Check your understanding:
A – Translate this sentence from the passage on manuscript types into Spanish: "We will publish 3 major types of manuscripts:"
B – List every type of manuscript that the passage on manuscript types says will be published.

Selected passage:

Content starts

We will publish 3 major types of manuscripts:
1) Original manuscripts describing research results.
2) Basic and clinical reviews describing cytokine actions and regulation.
3) Short commentaries/perspectives on recently published aspects of cytokines, pathogenesis and clinical results.

Content ends

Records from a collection
Content starts

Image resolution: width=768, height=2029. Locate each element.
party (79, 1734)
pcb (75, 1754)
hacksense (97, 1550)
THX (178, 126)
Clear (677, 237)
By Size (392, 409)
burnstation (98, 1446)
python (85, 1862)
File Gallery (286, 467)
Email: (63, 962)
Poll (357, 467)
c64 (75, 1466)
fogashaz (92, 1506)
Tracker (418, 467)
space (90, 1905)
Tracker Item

Content ends

Responses for each task:
A – Publicaremos 3 tipos principales de manuscritos:

B –
- Original manuscripts describing research results
- Basic and clinical reviews describing cytokine actions and regulation
- Short commentaries/perspectives on recently published aspects of cytokines, pathogenesis and clinical results